The COVID-19 emergency, vaccination mandates and other challenges have served as a powder keg in relation to the staffing pressures home care providers were already facing. Yet some providers – including Help at Home and Interim HealthCare – have been able to at least partially defuse the explosive situation via dedicated recruitment and retention strategies.
“We all want to keep our clients and caregivers healthy,” Tim O’Rourke, Help at Home’s home care president, said Thursday at the Home Health Care News Home Care Conference. “There are mandates in some places we do business. And in other places, there aren’t mandates. We educate our caregivers on the effectiveness and the merits of the vaccine. We also educate our caregivers on testing and personal protective equipment (PPE), and all the other pieces of effective [COVID-19] prevention.”
Chicago-based Help at Home offers in-home and community-based care in nine states. The provider serves about 50,000 clients on a monthly basis and employs 32,000 caregivers.
Another step Help at Home takes to keep caregivers is providing vaccination incentives. The company hasn’t seen its service areas with vaccine mandates in place take a staffing hit, according to O’Rourke.
“Our vaccination rates are really high in those places where we [have] those mandates,” he said.
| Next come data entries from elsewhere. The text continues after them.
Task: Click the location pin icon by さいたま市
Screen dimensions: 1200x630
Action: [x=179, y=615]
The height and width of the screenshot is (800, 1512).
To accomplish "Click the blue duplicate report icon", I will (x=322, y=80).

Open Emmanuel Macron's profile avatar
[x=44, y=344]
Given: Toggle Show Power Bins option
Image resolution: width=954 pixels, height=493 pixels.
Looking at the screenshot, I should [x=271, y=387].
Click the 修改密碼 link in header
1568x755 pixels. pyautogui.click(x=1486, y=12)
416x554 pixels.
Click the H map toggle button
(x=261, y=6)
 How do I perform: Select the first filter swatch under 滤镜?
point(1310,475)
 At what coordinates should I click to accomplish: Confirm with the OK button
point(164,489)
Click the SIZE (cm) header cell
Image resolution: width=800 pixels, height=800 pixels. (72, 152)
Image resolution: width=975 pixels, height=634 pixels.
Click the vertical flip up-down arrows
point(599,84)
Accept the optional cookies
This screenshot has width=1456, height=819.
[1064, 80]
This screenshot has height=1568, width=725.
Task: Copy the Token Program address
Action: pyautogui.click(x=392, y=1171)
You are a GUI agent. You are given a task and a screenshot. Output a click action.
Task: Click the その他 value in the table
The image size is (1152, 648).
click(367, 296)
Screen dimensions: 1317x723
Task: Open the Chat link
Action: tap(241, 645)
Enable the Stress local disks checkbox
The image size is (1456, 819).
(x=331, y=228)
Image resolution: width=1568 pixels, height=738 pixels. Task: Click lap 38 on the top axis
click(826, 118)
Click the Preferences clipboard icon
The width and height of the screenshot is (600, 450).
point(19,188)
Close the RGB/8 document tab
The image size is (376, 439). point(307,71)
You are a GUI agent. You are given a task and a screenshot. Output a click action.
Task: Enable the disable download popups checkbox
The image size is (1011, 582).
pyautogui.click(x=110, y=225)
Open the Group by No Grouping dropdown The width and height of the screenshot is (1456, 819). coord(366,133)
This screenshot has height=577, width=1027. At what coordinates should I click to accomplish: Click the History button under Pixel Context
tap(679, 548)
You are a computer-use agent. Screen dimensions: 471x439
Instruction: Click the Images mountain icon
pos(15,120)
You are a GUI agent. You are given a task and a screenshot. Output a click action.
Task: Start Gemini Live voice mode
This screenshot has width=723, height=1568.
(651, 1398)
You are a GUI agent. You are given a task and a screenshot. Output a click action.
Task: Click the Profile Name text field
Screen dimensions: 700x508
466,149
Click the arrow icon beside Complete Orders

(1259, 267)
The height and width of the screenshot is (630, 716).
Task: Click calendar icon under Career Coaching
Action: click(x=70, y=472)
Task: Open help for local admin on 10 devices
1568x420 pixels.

Similarly, Interim HealthCare has also leaned on vaccination incentives, such as free dinners and various prize giveaways.
“We offer education. We offer incentives. We gamify it. We do drawings for people that get vaccinated. All of those pieces,” Jennifer Sheets, president and CEO of Caring Brands International and Interim HealthCare, said during the event. “But we don’t want any clinician to leave.”
Based in Sunrise, Florida, and a part of Caring Brands National, Interim is a franchise that provides home health, senior care, hospice, palliative care, pediatric care and health care staffing services through over 330 locations in the U.S. and Saudi Arabia.
Sheets noted that the company’s strategy has been bifurcating its workforce.
“[We] make sure that [for] those that fall under the mandate, we’re redeploying the ones that are vaccinated,” she said. “And the ones that aren’t, they’re providing service somewhere else where we can use them.”
For home care agencies that are struggling to increase their caregiver vaccination rate, dispelling myths and misinformation is the best approach, according to Helen Adeosun, CEO and founder of CareAcademy.
“We had a lot of direct care workers who had misunderstandings about what COVID-19 essentially was,” she said during the event. “Before we talk about vaccine mandates, before we talk about the vaccine itself, we had a lot of direct care workers who felt left behind in terms of understanding the moment and understanding what the disease was.”
CareAcademy is a Boston-based training platform for home care professionals. The company currently serves roughly 1,000 home care clients and locations.
Generally, providers who are making sure caregivers are receiving the right information and offer room to ask questions are seeing higher levels of vaccine compliance, Adeosun noted.
Aside from vaccine concerns, providers have implemented other strategies to beef up recruitment and retention efforts.
Earlier this year, Interim launched “Made for This,” a recruitment campaign that focuses on placing job candidates in careers in the home-based care industry. The company’s campaign includes opportunities for professional expansion, professional development and specialized training.
“A lot of people were being displaced from their jobs, and, at the same time, we needed every single health care worker we could get,” Sheets said. “We started thinking about how to capitalize on the fact that so many good people are out there looking for work, and that’s where ‘Made for This’ came from.”
As a result of the campaign, Interim has seen a 13% increase in its workforce, according to Sheets.
At Help at Home, revamping and streamlining the company’s recruiting process has been a key to success.
“We realized, as we went through it, that the hoops we were making people jump through to get a job were kind of ridiculous,” O’Rourke said. “We were ruthless in terms of … pulling out what we didn’t need people to do: the duplicate paperwork, duplicate interviews. We streamlined that process.”
Streamlining the process also meant decreasing the time it took for potential candidates to hear back from Help at Home, which also recently updated its payroll system.
“Now we’ve gone from days to hours, in terms of the time and that funnel,” O’Rourke said. “We changed our whole payroll system. We now have payroll weekly. You can get interviewed, have a job in that same day, and then have a paycheck a week later.”
As far as retention, Adeosun has found that agencies that have mastered providing “soft supports” often achieve the best results.
“One of the organizations that we work with has, for the last 30 years, always made sure that starting on Day 1 to Day 90, caregivers would get at least a weekly hour-long [check-in] call from someone in the back office,” she said. “It’s made all the difference in the agencies that I work with.”